I met Chris and his team earlier this week – and they invited me to come and see some of their patients and the operations they are performing in the Korean Hospital here. It was tremendously moving. They are helping Ethiopians who have been abandoned by their families or ostracised by their communities to recover their lives. Facing Africa seeks out the victims of Noma and others who need facial reconstructive surgery and giving them another chance. They are dependent on volunteer medical teams and donations – you can read more about them at www.facingafrica.org.

Noma was not unknown in Europe – it was present in Nazi concentration camps in World War II. But it has virtually disappeared in the developed world. The challenge is to make it disappear in Africa too. In the meantime, Facing Africa are offering hope to the many sufferers.
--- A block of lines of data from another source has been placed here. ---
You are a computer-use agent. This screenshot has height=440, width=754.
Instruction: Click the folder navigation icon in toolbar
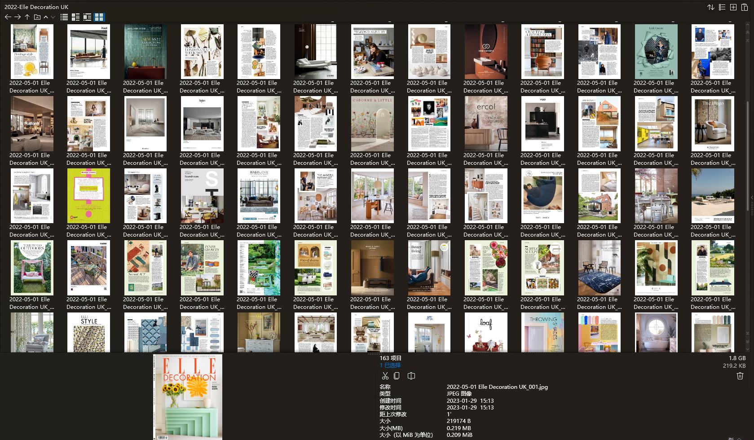pos(37,17)
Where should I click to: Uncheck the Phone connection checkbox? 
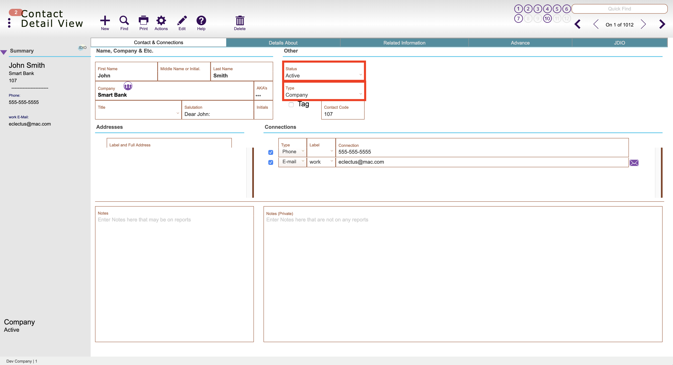pos(271,152)
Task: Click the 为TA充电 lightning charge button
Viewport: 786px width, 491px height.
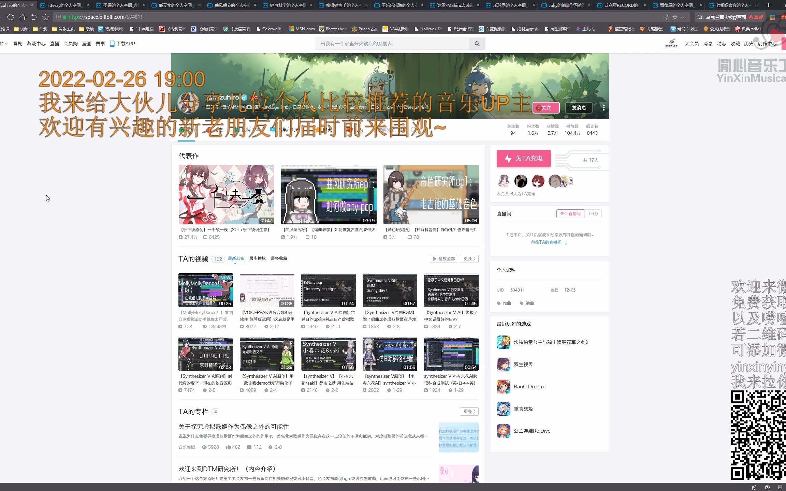Action: 523,158
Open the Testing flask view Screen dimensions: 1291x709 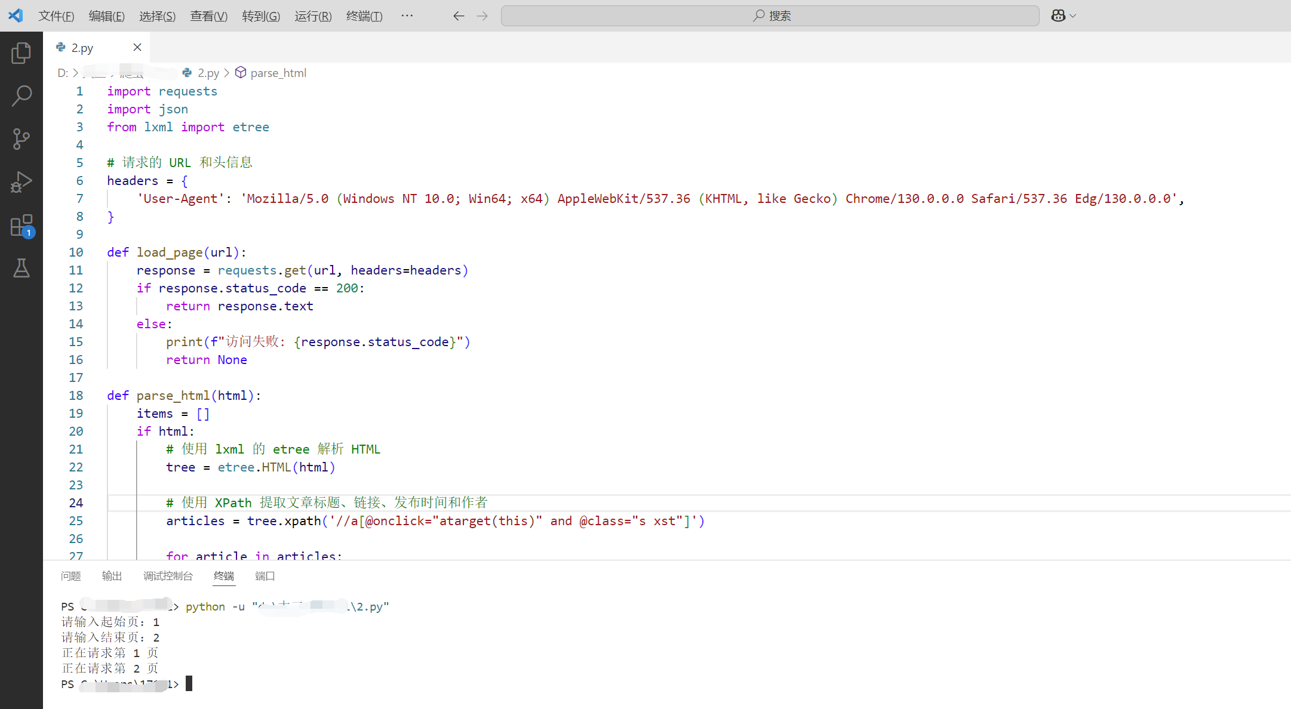(21, 269)
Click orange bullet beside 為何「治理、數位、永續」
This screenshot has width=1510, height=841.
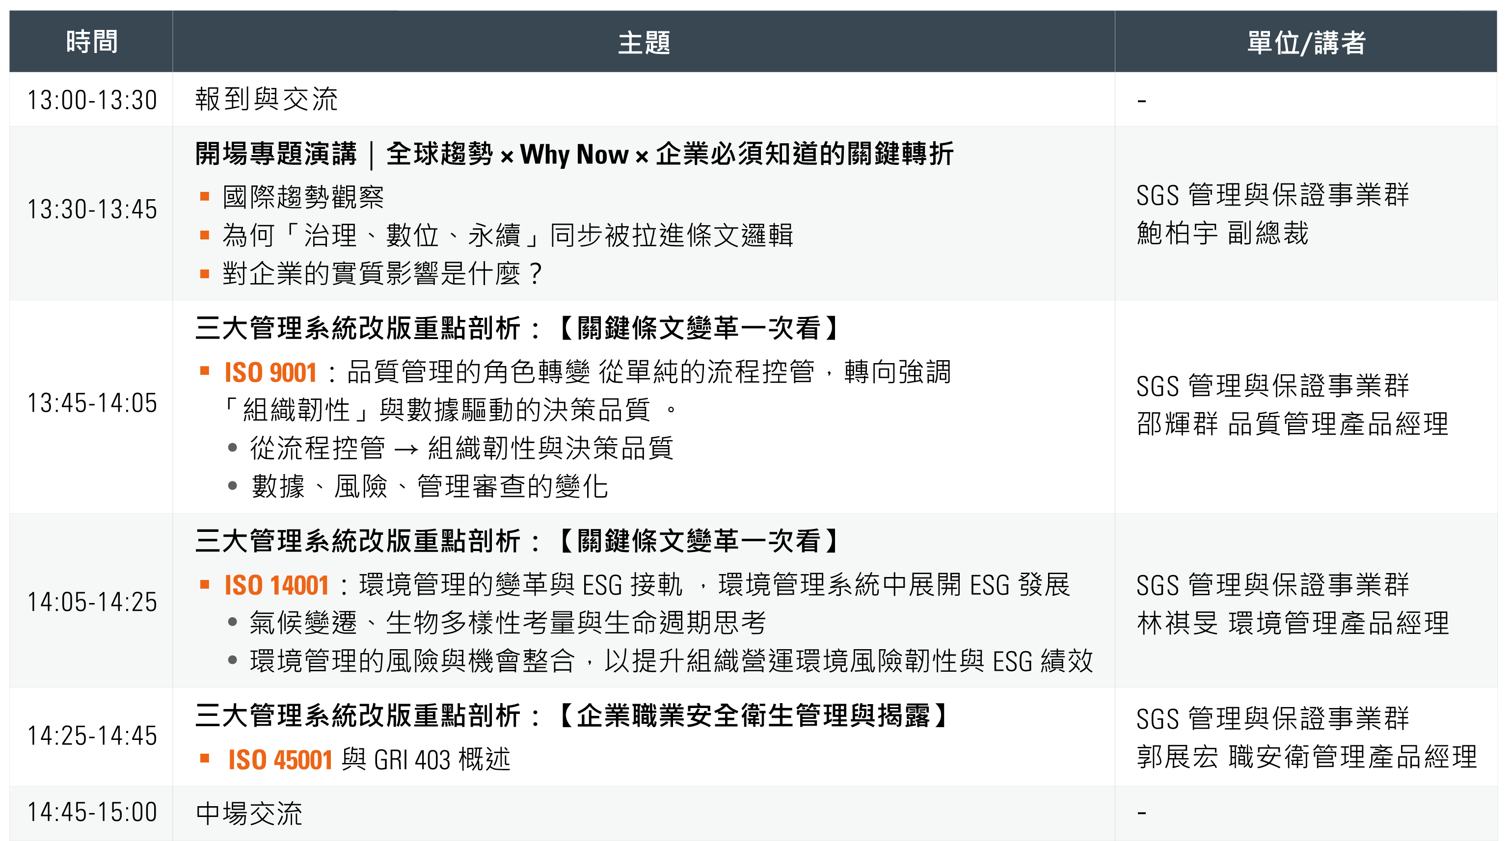click(x=205, y=235)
2 comments on “Facing Africa

  1. Dear Ambassador, I am sending my heartfelt greetings from Budapest (Hungary), the place you you served previously as ambassador. I congratulate you for this project and I thank you for all the support we have received from you here in Budapest to the British Chamber’s corporate responsibility working group. I wish you and your new Ethiopian friends a prosperous cooperation for the times of your service there (and beyond, ofc 😉 …



  2. Dear Mr. Dorey

    We are very glad you came to visit the patients of such a horrible disease and appreciate your efforts.

    I am really inspired on what I saw in the operation room.

    Those patients who have got the chance for facial reconstructive surgery should consider themselves very lucky.

    I also would like to express my thanks to “Facing Africa” and the surgery team for what they are doing for our people.

    We will always be grateful for your support.